When researchers conduct tests of statistical significance they are given a p-value somewhere in the output.  If the test statistic is distributed symmetrically, the researcher can select one of three alternative hypotheses. Two of these correspond to one-tailed tests and one corresponds to a two-tailed test.  A left-tailed test or right tailed test is when the critical value for rejection lies to either the left or right side of a bell curve.  A one sided tail can be used to determine if there is too many or too few within a sample number.
The one tailed tests are used under these conditions:
-If there are too many in the sample number, a right side test is used.
-If there are too few in the sample number and if too low, a left sided test is used.
A two-tailed test is used when the rejection regions lies on both sides of the bell curve and only the center is acceptable.
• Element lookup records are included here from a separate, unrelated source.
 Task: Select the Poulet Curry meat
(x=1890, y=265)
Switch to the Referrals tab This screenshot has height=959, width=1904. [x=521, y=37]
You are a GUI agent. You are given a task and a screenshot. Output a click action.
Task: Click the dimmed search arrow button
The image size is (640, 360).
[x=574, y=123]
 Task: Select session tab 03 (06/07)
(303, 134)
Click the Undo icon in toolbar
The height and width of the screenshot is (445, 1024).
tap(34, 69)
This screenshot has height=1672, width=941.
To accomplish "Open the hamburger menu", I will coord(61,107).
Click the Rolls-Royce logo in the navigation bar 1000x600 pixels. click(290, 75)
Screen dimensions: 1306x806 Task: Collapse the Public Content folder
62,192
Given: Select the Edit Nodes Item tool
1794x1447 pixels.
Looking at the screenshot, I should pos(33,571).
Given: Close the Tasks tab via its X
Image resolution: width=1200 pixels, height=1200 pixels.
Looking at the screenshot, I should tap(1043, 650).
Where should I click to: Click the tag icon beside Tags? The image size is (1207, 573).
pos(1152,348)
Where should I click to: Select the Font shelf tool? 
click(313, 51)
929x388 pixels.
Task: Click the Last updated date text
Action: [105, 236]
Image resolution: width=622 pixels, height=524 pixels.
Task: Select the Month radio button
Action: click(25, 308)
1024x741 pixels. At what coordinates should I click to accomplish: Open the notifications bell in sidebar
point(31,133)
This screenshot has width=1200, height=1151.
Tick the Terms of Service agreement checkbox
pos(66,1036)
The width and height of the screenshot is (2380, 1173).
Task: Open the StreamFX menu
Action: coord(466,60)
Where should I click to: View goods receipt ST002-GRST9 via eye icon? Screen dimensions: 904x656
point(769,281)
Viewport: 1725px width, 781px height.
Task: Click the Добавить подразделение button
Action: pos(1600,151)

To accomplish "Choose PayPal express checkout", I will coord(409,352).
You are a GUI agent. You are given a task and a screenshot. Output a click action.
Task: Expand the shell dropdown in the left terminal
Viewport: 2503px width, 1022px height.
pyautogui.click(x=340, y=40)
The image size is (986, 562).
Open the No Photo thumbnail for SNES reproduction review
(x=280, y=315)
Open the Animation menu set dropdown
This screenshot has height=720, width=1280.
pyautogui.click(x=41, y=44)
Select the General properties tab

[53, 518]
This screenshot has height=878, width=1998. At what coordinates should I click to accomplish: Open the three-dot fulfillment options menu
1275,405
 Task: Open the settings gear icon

This condition allows the researcher to easily decide whether to accept or reject the sample.  For instance any test measuring conditions of less than or greater than or equal to conditions can employ the use of the two tailed test since it will measure from the center to either left or right. The problem statement would then be proved correct if it is stating that the observable data coincides with the variable predicted (I.E. less than, more than, equal to) (Lind, Marchal, & Wathen, 2011).
References

Lind, D. A., Marchal, W. G., & Wathen, S. A. (2011). Basic statistics for business and economics (7th ed.). New York, NY: McGraw-Hill/Irwin.